» Tea without milk has no calories. Using semi-skimmed milk adds around 13 calories per cup, but you also benefit from valuable minerals and calcium.
» Tea with milk provides 21% of daily calcium requirement in 4 cups
» Tea contains some zinc and folic acid which is a good source of energy during pregnancy
» Tea with milk contains Vitamin B6, Riboflavin B2 and Thiamin B1
» Tea is a source of the minerals manganese, essential for bone growth and body development, and potassium, vital for maintaining body fluid levels.

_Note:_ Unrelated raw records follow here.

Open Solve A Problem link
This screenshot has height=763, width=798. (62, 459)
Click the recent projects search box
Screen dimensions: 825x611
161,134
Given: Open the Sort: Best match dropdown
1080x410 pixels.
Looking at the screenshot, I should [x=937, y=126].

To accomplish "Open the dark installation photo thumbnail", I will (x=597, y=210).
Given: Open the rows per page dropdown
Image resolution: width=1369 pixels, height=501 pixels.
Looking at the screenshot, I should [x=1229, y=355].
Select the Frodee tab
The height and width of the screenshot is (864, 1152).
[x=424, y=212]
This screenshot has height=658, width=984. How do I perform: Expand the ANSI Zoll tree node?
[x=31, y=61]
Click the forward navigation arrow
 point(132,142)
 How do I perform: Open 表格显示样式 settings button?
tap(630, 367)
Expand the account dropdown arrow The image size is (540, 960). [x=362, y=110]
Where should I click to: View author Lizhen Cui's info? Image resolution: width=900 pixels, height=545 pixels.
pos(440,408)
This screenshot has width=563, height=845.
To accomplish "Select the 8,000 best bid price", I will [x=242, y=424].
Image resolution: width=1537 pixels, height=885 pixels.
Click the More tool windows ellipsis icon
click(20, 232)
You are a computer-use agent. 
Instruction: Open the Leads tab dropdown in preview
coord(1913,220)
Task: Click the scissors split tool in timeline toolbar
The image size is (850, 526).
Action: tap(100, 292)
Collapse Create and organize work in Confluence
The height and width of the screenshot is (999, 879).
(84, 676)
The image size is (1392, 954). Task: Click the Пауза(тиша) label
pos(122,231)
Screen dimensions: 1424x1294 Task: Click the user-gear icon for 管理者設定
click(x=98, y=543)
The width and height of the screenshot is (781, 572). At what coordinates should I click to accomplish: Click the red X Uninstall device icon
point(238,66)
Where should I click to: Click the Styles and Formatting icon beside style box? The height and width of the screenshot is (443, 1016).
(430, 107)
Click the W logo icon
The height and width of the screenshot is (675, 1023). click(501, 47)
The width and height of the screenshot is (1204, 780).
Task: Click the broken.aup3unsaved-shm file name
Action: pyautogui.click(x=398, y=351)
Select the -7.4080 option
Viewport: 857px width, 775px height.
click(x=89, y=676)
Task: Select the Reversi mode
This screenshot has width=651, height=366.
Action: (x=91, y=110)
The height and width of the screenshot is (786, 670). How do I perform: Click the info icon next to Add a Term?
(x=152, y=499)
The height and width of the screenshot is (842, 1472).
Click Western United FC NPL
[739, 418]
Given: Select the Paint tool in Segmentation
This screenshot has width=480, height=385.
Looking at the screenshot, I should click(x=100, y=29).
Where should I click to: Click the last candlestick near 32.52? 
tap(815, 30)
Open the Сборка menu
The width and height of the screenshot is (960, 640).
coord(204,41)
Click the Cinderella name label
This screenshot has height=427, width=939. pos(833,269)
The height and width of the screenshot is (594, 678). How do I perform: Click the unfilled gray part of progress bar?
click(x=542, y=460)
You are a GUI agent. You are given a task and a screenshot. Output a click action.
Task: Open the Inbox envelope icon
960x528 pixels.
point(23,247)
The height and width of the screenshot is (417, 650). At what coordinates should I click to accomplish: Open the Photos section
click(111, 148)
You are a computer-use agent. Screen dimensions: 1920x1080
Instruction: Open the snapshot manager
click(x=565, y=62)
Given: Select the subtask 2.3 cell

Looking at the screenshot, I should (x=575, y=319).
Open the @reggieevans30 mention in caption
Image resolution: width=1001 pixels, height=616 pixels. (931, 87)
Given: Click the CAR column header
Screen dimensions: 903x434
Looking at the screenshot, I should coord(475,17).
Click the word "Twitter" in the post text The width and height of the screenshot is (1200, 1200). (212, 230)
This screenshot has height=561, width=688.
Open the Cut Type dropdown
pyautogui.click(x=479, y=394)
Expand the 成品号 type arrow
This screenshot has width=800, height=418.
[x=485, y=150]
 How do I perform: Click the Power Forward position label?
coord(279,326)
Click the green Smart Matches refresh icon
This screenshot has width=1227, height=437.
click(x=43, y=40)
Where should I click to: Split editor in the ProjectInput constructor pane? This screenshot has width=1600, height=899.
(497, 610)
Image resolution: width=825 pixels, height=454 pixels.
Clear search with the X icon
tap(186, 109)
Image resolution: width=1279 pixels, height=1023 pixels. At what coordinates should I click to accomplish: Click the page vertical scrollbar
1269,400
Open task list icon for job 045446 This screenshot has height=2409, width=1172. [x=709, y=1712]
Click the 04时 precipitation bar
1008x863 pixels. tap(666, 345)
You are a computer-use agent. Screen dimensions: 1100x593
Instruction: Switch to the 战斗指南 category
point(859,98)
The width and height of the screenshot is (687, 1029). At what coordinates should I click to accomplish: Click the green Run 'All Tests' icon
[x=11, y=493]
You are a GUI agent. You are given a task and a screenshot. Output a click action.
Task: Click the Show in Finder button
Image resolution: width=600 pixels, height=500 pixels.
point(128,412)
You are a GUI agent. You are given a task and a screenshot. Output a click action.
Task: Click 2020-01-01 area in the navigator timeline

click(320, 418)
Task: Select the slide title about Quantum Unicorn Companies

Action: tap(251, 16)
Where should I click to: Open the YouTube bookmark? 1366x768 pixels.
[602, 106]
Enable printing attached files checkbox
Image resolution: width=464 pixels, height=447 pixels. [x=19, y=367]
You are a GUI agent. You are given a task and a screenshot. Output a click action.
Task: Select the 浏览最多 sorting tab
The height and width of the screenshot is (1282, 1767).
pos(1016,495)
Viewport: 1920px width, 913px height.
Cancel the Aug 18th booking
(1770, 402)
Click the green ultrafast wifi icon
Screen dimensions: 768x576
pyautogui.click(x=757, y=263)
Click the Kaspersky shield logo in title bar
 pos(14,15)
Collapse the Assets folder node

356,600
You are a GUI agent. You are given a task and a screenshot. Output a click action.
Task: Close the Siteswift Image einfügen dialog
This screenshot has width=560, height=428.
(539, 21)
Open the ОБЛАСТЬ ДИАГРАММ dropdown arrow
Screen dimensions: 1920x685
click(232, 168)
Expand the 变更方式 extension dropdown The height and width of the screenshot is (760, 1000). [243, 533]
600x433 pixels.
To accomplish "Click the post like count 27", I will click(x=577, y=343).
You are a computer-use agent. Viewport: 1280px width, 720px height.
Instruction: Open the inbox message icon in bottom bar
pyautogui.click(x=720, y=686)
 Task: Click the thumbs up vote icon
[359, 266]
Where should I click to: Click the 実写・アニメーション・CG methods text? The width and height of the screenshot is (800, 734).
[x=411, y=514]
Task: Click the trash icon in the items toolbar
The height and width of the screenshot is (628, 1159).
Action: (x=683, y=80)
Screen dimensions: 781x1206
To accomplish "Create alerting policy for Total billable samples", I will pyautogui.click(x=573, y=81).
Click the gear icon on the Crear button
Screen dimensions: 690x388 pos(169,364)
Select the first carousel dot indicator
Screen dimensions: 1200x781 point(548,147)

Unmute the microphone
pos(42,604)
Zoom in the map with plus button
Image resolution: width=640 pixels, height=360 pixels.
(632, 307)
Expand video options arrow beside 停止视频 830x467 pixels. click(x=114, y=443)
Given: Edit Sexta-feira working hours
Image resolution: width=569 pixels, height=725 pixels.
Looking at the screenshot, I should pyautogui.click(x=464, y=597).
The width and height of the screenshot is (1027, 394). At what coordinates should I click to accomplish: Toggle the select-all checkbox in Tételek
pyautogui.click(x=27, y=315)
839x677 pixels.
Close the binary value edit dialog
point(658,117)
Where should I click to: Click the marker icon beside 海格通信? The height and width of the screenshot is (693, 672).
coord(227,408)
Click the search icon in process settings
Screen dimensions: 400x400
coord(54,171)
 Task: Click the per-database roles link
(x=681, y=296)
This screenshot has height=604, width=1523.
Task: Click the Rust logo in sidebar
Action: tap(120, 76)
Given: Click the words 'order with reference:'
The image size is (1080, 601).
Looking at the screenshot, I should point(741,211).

» The average cup of tea contains less than half the level of caffeine than coffee. One cup contains only 50mg per 190ml cup
» Tea is a natural source of fluoride and drinking four cups makes a significant contribution to your daily intake.
» Green and black teas are from the same plant, Camelia sinensis, and contain similar amounts of antioxidants and caffeine
» Tea has one of the highest total flavonoid (a type of polyphenol) content of all plants, at 15% of the leaf (by dry weight)
» One or two cups of tea have the same ‘radical scavenging capacity’ as five portions of fruit and vegetables.
» Tea reduced total cholesterol levels, although HDL cholesterol (or good cholesterol) levels, depleted by high fat diets recovered only with the consumption of HGN (high grown new) tea.
» Tea did not have any effect on triglyceride levels.
» Flavonoids and phytochemicals are natural antioxidants in tea, making a cup of tea equivalent to a serving of vegetables in antioxidant potential.
» Tea drinking mainly influences the absorption of non-haem iron as haem iron is relatively unaffected by tea.
» For those who have a poor iron status or are at high risk of iron deficiency it would be prudent to avoid drinking tea with meals.